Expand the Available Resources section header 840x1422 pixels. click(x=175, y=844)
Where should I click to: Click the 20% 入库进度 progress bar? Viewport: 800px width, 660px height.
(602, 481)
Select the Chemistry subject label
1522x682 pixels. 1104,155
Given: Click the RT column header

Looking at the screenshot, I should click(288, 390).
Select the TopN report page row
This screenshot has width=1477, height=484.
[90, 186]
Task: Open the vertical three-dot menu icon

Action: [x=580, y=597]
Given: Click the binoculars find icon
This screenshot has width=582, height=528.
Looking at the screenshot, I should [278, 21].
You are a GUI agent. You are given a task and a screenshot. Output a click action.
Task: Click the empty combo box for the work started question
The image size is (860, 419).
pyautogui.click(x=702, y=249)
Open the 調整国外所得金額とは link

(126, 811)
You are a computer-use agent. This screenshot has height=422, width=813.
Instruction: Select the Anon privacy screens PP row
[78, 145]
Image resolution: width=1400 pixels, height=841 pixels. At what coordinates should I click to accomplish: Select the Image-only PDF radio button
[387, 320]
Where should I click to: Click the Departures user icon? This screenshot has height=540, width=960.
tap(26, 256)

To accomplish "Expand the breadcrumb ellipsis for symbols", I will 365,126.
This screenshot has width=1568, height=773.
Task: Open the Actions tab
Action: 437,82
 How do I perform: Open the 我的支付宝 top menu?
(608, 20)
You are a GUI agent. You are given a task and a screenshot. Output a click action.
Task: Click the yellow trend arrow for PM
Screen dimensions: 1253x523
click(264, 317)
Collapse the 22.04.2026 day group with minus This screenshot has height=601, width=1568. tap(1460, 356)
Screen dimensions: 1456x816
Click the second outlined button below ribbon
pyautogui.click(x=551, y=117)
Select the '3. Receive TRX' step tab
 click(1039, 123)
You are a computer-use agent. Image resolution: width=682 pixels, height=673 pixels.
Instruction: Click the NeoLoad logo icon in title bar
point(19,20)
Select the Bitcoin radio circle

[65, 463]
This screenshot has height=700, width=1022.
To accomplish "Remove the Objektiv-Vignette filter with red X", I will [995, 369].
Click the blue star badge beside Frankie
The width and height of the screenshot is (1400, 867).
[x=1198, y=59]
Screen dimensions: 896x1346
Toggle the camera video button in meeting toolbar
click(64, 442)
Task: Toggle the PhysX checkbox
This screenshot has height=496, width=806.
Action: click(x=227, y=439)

──────────────────────────────

Activity:
Which lines of the material above hold the string "agent"? Pull them out.

Completed task:
You are a GUI agent. You are given a task and a screenshot. Output a click action.
You are a computer-use agent. This screenshot has height=422, width=813.
You are a GUI agent. You are given a task and a screenshot. Output a click action.
You are a computer-use agent. Image resolution: width=682 pixels, height=673 pixels.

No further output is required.